Les thérapies cognitives et comportementales

Le Cauchemar, Henry Fuseli (1741-1825)

Par leurs expériences, Pavlov et Watson ont jeté les bases des TCC. Les chercheurs qui leur succédèrent, tels Thorndike et ses chats, Skinner et ses rats et ses pigeons, travaillèrent à approfondir et affiner leurs recherches. Ils montrèrent que, quel que soit le contexte culturel et social dans lequel nous vivons, nous sommes capables d’acquérir de nouveaux réflexes et de nouvelles habitudes, comme de nous en défaire. Les TCC sont des thérapies qui visent à nous libérer, par le déconditionnement, des peurs, des phobies, etc., qui perturbent notre existence, ici et maintenant. Elles ont fait l’objet en 2004 d’une évaluation dans le cadre d’une expertise de l’Inserm et  « ont démontré une efficacité dans le traitement de nombreuses pathologies psychiatriques » [8].
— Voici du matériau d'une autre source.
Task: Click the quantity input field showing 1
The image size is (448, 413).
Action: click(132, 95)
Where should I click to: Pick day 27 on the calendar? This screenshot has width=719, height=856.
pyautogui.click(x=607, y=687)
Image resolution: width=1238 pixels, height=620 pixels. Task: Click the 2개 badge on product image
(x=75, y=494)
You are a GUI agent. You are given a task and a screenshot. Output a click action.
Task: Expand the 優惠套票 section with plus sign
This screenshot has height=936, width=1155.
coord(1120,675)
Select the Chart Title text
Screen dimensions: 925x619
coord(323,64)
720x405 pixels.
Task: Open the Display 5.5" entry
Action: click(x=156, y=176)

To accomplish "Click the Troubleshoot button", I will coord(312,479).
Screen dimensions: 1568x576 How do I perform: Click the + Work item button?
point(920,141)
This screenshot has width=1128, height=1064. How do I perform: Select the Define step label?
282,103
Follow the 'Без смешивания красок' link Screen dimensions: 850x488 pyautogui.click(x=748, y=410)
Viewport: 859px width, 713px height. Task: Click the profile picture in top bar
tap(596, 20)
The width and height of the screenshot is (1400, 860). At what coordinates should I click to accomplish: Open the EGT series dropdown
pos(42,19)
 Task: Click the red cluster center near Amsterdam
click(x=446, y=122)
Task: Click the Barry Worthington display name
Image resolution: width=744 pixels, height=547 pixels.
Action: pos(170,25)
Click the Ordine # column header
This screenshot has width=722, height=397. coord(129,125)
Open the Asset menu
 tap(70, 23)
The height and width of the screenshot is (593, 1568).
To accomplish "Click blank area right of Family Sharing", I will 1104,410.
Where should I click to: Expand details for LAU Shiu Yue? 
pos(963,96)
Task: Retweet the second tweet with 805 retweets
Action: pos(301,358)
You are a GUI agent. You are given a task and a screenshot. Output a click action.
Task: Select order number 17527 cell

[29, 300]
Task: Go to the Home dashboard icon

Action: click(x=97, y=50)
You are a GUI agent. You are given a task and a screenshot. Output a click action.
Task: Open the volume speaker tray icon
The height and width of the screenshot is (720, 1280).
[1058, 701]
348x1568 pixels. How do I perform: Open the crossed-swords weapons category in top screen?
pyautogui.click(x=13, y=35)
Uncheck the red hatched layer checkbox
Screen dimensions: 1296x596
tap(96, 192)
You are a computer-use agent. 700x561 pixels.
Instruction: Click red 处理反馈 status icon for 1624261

Alors, si vous grimpez au rideau dès que vous voyez une souris ou une araignée, vous pouvez espérer vous libérer de ces phobies par une déprogrammation cognitive et comportementale, vous permettant d’agir sur vos schémas mentaux et comportementaux, pour les modifier. Grâce au chien de Pavlov et au petit Albert de Watson, se libérer de ses fantômes est devenu possible.

Références

1 | Pavlov IP, Conditionned Reflexes : an Investigation of the Physiological Activity of the Cerebral Cortex, Oxford University Press, 1927.

2 | Pavlov IP, Typologie et pathologie de l’activité nerveuse supérieure, vingt ans d’expérience sur l’étude objective de l’activité nerveuse supérieure des animaux, PUF, 1975, 2e édition.

3 | Watson JB, “Psychology as the Behaviorist Views It”, Psychological Review, 1913, 20 :158-77.

4 | Sur youtube.com

5 | Watson JB, Rayner R, “Conditioned emotional reactions”, Journal of Experimental Psychology, 1920, 3 :1-14.

6 | Beck HP et al., “Finding Little Albert : A Journey to John B. Watson’s Infant Laboratory”, American Psychologist, 64 :605-14.

7 | Digdon N et al., “Little Albert’s alleged neurological impairment : Watson, Rayner, and historical revision”, History of Psychology, 2014, 17 :312-24.

8 | Inserm, « Psychothérapie : trois approches évaluées », 2004. Sur iPubli.inserm.fr

1 La physiologie étudie le rôle, le fonctionnement d’un organisme vivant et ses interactions avec son environnement.

2 L’activité nerveuse supérieure, est, selon Pavlov, la capacité à acquérir des réflexes conditionnés, aussi bien chez l’animal que chez l’Homme.

3 Le béhaviorisme (de l’anglais behavior : comportement) ou comportementalisme est une théorie psychologique basée uniquement sur l’étude du comportement.

4 Une phobie est une peur irraisonnée et irrationnelle déclenchée par un objet particulier ou une situation précise. Pour une information très complète sur ce sujet, voir l’article de Van Rillaer J « Les phobies : genèse, renforcement, traitement », SPSn° 314, octobre 2015.

5 L’hydrocéphalie est une anomalie neurologique sévère, définie par l’augmentation du volume des espaces contenant le liquide cérébro-spinal.